Les propos et les images qui suivent sont issus d’instants de répétitions sur la création de la troisième partie de Ça ira (1) Fin de Louis en octobre 2015 au Théâtre des Amandiers à Nanterre. Ce sont des fragments d’une trame de travail qui s’est déroulée sur plusieurs jours. Les verbatims sont extraits des paroles de Joël Pommerat, qui, avec les photos, constituent un travail de repérage en vue de la préparation d’un film documentaire sur Joël Pommerat, réalisé par Blandine Armand et produit par Zadig Productions et Arte France.
Je me souviens des premiers mots que j’ai écrits, ce que je voulais raconter, et comment, et ce qui me paraissait essentiel. Si on regarde ces notes, vous verrez le mot fatigue, le mot épuisement. Ce sont des choses physiques.
Ce n’est pas un théâtre simplement de mots, même si dans cette pièce il y a de l’argumentation avec les mots.
Ce qui est le plus dur à trouver, c’est l’état physique dans lequel sont ces gens. Et nous, notre théâtre, il se veut – avec ce terme qui ne trouve pas de remplaçant – il se veut concret, donc physique, corporel, charnel. Il se veut non pas émotionnel au sens mélodramatique ou en quête de l’émotion du spectateur, mais ancré dans le sensible.
Dans cette troisième partie, on a parlé d’abord de la violence, qui est une problématique essentielle de cette pièce, essentielle par rapport à cette situation historique. Mais la violence dans notre dramaturgie c’est une métaphore de la difficulté de faire contrat, de faire harmonie, de faire démocratie en quelque sorte. La démocratie, c’est l’idée d’un contrat entre tous et donc de la paix. Dans cette troisième partie, on est confronté plus physiquement, plus concrètement encore à cette violence et donc à l’absence de résolution des conflits par les mots, par l’échange d’idées, d’arguments.
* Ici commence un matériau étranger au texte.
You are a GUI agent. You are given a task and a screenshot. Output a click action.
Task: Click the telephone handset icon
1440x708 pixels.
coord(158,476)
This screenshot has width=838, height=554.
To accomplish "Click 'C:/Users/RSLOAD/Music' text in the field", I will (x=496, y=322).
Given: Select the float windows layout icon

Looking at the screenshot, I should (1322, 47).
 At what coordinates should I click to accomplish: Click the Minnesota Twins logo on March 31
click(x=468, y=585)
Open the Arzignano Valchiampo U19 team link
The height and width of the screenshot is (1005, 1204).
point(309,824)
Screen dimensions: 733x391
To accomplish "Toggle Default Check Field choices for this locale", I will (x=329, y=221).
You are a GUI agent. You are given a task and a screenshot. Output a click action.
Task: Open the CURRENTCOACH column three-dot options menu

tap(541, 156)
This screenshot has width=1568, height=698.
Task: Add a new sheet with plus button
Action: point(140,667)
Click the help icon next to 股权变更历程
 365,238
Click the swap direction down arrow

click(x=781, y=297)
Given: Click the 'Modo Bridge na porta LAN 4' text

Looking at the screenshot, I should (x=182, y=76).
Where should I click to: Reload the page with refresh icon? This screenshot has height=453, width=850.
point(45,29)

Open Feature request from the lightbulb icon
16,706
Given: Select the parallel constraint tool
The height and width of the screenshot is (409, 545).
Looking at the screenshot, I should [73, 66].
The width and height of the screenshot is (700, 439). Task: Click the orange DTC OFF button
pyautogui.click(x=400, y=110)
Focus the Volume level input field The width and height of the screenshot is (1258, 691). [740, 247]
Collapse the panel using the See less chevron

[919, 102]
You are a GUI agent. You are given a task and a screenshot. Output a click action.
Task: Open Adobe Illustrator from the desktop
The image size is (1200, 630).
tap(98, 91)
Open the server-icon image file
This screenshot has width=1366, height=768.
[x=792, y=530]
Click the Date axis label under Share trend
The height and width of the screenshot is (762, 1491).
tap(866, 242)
La deuxième chose, c’est la présence du peuple dans cette troisième partie : il est présent, il est acteur, il est physiquement là. On n’est pas assez concret avec ces individus, avec ces gens. On est encore globalement dans des approximations, dans de l’image, pas dans du concret.
Où peut-on gagner ? Dans des choses simples, l’apparence déjà, l’extérieur, les signes que l’on renvoie de l’extérieur : que l’on soit moins propres, moins lisses ; la présence des forces vives, comment sont-elles insérées dans ce lieu ; dans la scénographie, quelles mises en place ? ; dans les lumières, plus on éclaire, plus on démontre que l’on est dans un espace de théâtre, alors qu’il faut qu’on amène plus de concret justement…
Ce n’est pas qu’une chose, c’est une quantité de détails.
Ça passe aussi par le fait que vous, dans la scène 11, vous puissiez dépasser les informations que le texte est chargé de fournir aux spectateurs, pour rentrer dans quelque chose qui soit vraiment de la relation, de l’action.
Il faut que l’on ressente des corps qui sont en stress, en état de souffrance même. Il y a une souffrance concrète qui passe par le corps, le physique et ça doit se sentir, se voir.
Et je crois que si on réussit notre troisième partie c’est qu’on va réussir cela.